KAILUA-KONA — The Hawaii County Water Board is proposing an increase to its power cost charge and will hold a public hearing on the matter later this month.
Board members and DWS officials will meet March 27 at the Department of Water Supply on Leilani Street in Hilo. Though the official meeting isn’t scheduled to begin until 10 a.m., the board will open the floor at 9:45 a.m. for public comment on the price hike.
“If the public wants to raise any concerns, they have the opportunity,” said Warren Ching, DWS energy management analyst.
The increase would drive the current power charge cost up 26 cents from $1.62 per 1,000 gallons of water to $1.88 per 1,000 gallons. If approved, the change will take effect on April 1.

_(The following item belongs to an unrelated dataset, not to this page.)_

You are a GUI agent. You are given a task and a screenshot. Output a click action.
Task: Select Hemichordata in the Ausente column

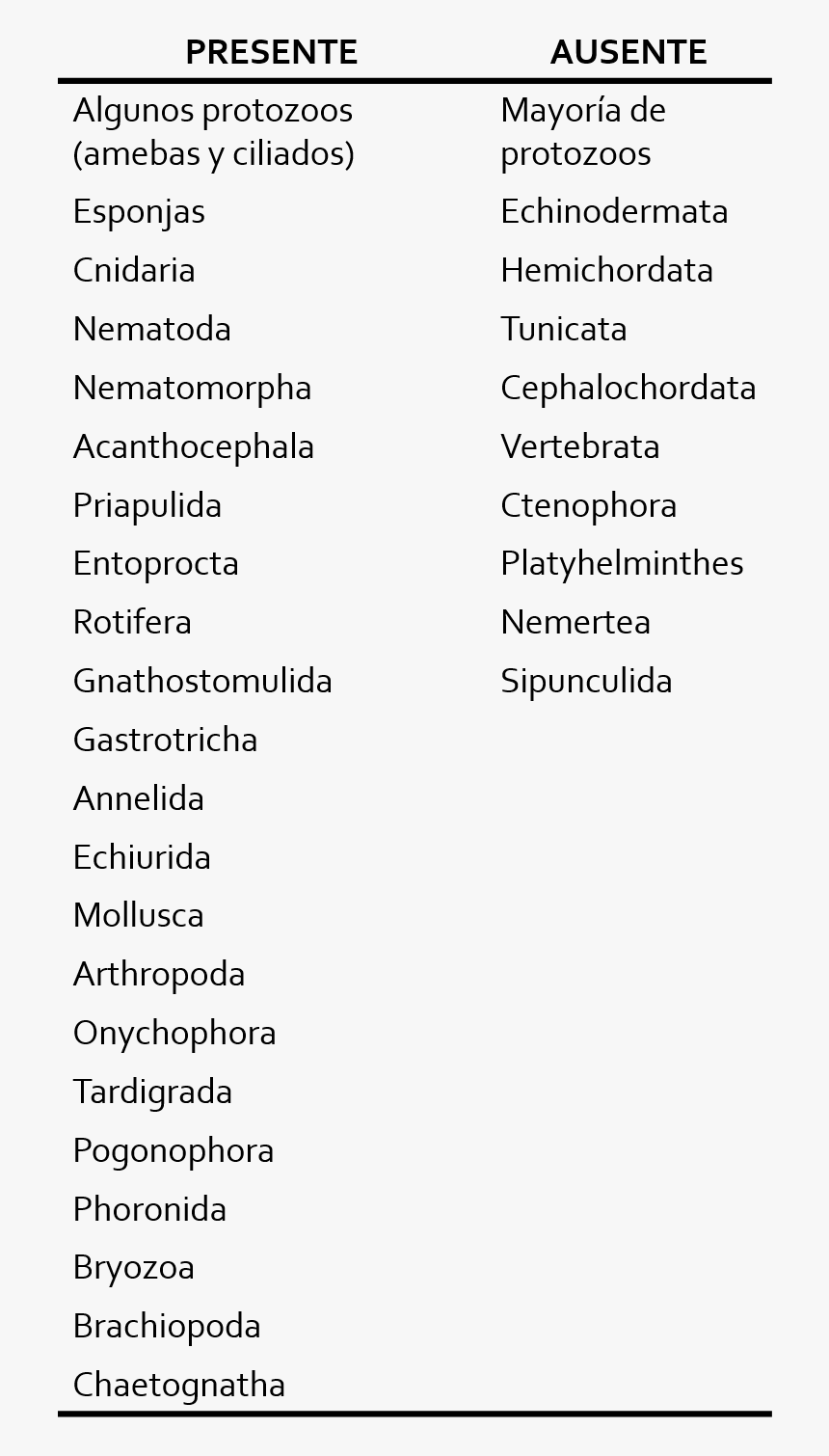606,271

Based on West Hawaii Today research, the average family in Hawaii using a 5/8-inch meter consumed around 9,500 gallons monthly in 2015.
That figure is in line with numbers from the United States Geological Survey, which estimates the average person uses 80-100 gallons of water daily. A family of four, then, would use between 9,600-12,000 gallons monthly based on USGS research.

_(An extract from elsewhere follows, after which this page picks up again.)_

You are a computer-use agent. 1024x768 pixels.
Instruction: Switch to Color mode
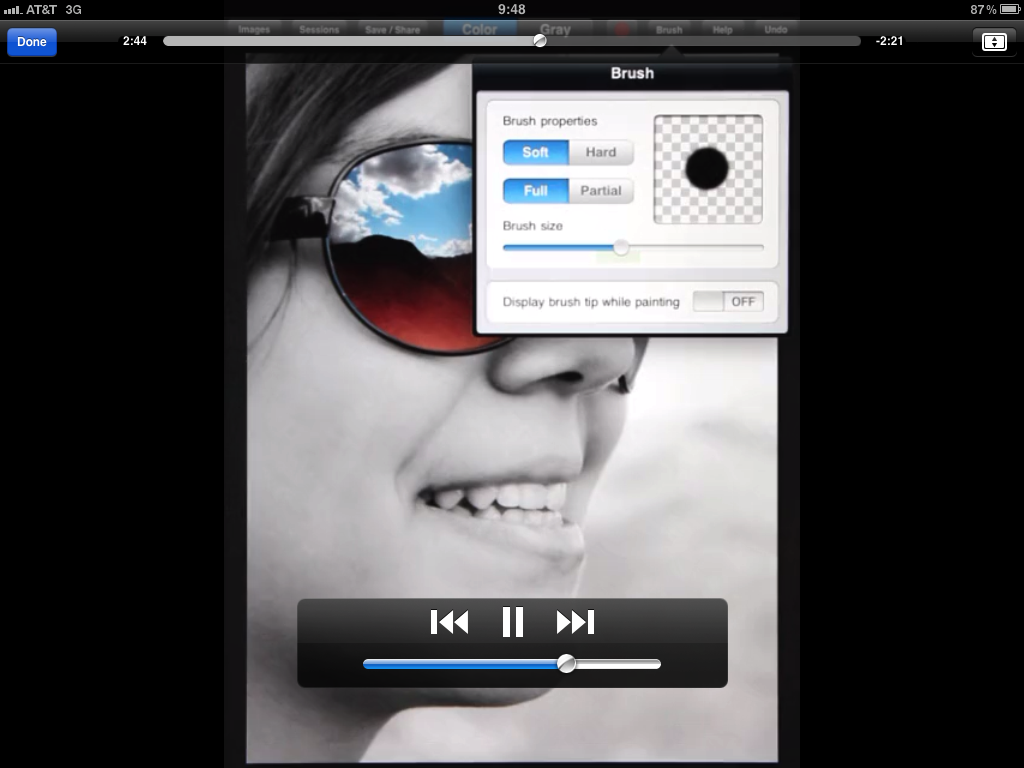[480, 30]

According to those numbers, if the increase is approved the standard price bump for water usage in the average home in Hawaii would likely fall somewhere between $2.50-$3 monthly, equating to between $30-$36 annually.
The catalyst for the change, Ching said, is higher billings to DWS from Hawaii Electric Light Co. When HELCO’s fuel costs increase, he said, that cost gets passed on to the water department.
Power cost charges fluctuate in both directions. Keith Okamoto, DWS manager-chief engineer, told board members Tuesday the last change to power costs was actually a decrease of 11 cents per 1,000 gallons.
The highest the uniform power charge cost has ever been is $2.38 per 1,000 gallons, according to numbers provided by Kawika Uyehara, DWS deputy. That rate persisted for six months, January-June 2009.
The public is also invited to provide input on the departmental operating budget for fiscal year 2019 and the five-year CIP budget for fiscal years 2019-23. Those budgets are $53,864,000 and $96,200,000, respectively.
Public opportunity to offer testimony on budgetary issues will begin at 9:30 a.m. at the same meeting in Hilo on March 27.